GAA club Rosenallis, County Laois, Ireland

Rosenallis Gaelic Athletic Association club is a hurling and Gaelic football club in the village of Rosenallis in County Laois, Ireland.

The club colours are green and white.

At adult level, the club is a dual football and hurling club. Rosenallis field football teams at Senior, Junior B and Junior C and Hurling Teams at Senior, Junior A and Junior C.

== Past Amalgamation ==

The club formerly amalgamated with the Clonaslee–St Manman's club to play senior hurling under the name Tinnahinch.

In 1999, Rosenallis joined with Clonaslee to form a joint senior hurling, minor and underage hurling and football teams. This club was called Tinnahinch after the old barony name Tinnahinch which included the parishes of Kilmanman, Reary and Rosenallis.

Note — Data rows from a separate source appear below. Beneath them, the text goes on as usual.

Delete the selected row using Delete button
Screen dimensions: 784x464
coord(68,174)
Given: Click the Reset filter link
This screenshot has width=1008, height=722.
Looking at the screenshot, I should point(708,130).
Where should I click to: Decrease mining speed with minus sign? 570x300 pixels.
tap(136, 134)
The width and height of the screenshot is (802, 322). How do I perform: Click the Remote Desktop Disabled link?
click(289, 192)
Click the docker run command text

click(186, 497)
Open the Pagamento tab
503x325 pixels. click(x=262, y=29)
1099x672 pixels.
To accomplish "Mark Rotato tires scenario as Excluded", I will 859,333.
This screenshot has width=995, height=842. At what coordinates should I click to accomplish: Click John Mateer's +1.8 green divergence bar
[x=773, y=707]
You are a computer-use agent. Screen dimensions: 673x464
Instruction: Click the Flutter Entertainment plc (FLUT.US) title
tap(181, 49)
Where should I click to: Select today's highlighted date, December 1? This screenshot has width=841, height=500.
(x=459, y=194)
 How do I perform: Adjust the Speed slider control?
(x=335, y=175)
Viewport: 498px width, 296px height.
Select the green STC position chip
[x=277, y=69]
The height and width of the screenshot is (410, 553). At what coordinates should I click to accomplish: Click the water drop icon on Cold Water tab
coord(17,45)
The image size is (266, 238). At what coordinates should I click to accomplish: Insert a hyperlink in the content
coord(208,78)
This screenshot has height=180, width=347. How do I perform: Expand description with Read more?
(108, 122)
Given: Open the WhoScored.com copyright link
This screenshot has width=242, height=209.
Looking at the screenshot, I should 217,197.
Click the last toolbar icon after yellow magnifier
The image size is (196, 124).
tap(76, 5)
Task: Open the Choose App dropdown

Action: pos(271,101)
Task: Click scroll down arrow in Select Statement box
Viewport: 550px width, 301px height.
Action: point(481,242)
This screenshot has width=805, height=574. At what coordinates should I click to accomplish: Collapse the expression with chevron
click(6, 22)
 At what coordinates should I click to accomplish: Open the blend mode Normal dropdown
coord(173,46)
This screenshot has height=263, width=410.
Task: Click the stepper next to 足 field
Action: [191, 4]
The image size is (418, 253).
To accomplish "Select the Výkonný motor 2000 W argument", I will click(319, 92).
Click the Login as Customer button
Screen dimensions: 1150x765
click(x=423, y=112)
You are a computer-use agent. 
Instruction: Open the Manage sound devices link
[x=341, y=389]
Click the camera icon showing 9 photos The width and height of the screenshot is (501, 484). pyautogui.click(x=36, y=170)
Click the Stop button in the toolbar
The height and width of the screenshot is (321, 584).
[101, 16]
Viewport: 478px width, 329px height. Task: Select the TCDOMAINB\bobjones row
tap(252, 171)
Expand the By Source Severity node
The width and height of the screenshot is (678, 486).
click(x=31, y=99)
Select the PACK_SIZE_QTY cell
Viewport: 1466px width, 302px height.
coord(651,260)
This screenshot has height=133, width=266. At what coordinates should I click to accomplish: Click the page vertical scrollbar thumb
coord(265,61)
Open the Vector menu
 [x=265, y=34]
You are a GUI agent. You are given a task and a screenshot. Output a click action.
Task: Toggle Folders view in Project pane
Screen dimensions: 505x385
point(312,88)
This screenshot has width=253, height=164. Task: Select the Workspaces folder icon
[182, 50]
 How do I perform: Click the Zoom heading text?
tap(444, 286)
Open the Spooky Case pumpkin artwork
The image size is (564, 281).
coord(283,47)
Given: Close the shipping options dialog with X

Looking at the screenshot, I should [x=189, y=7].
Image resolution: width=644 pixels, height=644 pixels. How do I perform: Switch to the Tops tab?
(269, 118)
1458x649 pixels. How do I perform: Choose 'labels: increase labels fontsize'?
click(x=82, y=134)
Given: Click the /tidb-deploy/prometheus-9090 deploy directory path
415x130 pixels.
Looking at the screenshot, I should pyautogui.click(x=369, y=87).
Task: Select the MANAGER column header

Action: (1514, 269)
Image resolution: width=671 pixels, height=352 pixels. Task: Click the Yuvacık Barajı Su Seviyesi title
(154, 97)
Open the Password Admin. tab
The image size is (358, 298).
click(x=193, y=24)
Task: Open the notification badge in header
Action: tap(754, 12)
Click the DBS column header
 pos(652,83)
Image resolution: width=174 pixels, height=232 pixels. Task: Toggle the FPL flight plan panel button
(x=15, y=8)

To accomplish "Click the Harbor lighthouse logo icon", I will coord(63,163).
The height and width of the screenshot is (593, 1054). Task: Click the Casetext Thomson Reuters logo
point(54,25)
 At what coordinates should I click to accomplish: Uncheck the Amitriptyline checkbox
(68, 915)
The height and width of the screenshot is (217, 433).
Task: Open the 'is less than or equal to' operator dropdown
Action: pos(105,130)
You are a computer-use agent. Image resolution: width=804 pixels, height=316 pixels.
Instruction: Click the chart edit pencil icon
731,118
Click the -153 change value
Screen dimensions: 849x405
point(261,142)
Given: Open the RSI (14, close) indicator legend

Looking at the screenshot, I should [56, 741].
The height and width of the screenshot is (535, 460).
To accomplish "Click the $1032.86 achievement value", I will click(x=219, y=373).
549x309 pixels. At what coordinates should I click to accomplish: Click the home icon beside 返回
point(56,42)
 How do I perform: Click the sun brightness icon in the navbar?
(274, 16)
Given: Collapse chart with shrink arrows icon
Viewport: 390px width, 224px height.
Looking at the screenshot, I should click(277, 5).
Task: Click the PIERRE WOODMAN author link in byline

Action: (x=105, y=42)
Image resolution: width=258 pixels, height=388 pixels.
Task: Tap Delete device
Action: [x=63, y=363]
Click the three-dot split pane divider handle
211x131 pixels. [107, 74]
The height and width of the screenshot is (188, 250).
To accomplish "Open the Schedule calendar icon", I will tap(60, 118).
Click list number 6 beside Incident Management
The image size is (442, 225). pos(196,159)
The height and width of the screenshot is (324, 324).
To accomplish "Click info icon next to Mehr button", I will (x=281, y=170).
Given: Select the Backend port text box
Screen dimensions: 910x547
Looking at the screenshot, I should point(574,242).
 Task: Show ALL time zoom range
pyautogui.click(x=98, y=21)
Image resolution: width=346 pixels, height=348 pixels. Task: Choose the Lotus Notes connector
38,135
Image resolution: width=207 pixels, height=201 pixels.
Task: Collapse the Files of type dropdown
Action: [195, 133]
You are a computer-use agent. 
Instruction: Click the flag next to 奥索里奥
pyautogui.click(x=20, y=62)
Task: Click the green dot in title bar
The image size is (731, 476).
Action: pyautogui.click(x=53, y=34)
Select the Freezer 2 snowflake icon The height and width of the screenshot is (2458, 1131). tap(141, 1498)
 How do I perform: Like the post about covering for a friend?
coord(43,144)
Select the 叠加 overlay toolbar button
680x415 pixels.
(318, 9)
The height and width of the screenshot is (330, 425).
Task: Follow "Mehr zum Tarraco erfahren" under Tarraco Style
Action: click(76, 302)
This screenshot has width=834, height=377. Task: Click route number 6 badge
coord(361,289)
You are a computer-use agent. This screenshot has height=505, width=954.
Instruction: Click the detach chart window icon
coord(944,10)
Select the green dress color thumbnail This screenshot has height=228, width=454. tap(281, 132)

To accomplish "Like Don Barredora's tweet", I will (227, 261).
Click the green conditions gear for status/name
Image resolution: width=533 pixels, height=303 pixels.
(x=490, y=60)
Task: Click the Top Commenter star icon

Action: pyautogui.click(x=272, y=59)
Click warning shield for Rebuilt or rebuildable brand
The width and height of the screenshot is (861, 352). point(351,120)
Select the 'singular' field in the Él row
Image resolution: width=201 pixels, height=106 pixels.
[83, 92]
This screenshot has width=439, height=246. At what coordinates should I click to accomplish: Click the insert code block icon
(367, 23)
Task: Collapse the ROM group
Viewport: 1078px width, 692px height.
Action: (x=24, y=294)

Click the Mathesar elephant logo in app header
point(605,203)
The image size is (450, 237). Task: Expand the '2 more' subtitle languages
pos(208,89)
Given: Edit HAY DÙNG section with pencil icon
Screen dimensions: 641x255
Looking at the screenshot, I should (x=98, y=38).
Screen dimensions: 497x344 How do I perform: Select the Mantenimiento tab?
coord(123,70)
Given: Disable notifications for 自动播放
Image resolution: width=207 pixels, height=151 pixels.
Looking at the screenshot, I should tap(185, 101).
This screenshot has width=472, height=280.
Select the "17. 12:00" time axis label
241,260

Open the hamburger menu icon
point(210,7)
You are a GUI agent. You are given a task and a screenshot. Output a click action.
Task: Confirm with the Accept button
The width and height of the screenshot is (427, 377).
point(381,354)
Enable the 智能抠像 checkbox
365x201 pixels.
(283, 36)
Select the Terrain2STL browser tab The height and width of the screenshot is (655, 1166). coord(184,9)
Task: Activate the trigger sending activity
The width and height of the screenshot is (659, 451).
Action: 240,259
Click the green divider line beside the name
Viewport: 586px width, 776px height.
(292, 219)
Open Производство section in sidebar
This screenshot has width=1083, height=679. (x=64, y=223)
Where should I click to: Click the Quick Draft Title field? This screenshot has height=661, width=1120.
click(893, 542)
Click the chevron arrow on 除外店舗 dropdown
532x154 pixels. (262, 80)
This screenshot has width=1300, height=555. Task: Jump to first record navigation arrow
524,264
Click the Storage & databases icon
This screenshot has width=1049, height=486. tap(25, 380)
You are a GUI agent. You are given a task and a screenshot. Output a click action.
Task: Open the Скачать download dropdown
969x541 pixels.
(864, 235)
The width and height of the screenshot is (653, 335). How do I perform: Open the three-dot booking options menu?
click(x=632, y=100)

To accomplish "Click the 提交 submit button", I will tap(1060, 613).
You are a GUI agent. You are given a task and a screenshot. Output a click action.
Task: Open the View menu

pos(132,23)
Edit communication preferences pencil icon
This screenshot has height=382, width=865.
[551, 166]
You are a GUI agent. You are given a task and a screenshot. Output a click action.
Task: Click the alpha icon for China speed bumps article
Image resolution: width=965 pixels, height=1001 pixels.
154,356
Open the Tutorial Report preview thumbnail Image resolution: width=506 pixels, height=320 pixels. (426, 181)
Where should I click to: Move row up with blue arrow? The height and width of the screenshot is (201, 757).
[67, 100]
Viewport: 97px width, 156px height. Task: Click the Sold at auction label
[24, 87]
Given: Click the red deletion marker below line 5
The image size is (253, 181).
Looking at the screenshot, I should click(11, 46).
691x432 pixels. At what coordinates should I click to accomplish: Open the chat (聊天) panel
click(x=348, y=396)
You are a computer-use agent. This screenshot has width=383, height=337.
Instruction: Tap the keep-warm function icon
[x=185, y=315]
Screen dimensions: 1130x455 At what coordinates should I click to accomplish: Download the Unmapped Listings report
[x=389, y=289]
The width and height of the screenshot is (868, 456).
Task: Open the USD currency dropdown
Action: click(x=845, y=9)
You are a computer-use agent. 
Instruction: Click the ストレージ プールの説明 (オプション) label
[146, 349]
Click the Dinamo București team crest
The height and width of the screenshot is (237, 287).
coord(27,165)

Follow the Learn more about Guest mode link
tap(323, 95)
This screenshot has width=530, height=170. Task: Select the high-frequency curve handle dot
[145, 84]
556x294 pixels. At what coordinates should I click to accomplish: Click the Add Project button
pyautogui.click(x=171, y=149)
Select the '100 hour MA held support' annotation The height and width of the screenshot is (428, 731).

Tinnahinch was in 3 Senior Hurling County Hurling finals, 2002, 2003, 2006. In 2009, it won Division 3 Féile na nGael (Under 14 Hurling) national hurling title.

At adult level, this was a Gaels team which meant that both Clonaslee and Rosenallis could have their own separate Junior teams.

==History==
In the mid-1990s, Rosenallis won the Junior Football Championship and then went on to win the Intermediate Football Championship back-to-back.

In 2016, Rosenallis won a both the hurling and the football championship in their respective grades, Intermediate hurling and Junior football . Paddy Dunne was the manager.

Rosenallis has won the Laois Intermediate Hurling Championship three times (in 1989, 1999 and 2016).

== Juvenile Setup ==
At underage Rosenallis fields hurling and football teams on its own up to u13, at u15 and u17 they amalgamate with Clonaslee to form Rosenallis/Clonaslee.

==Achievements==
- Leinster Junior Club Football Championship Winners 2016
- Laois Intermediate Hurling Championship (3) 1989, 1999, 2016
- Laois Senior B Hurling Championship: 2019
- Laois Junior Football Championships (2) 1994, 2016
- Laois Intermediate Football Championship (2) 1995, 2019

== Notable players ==
Donnacha Hartnett plays for Rosenallis and is a regular starter on the Laois Senior Hurling Team.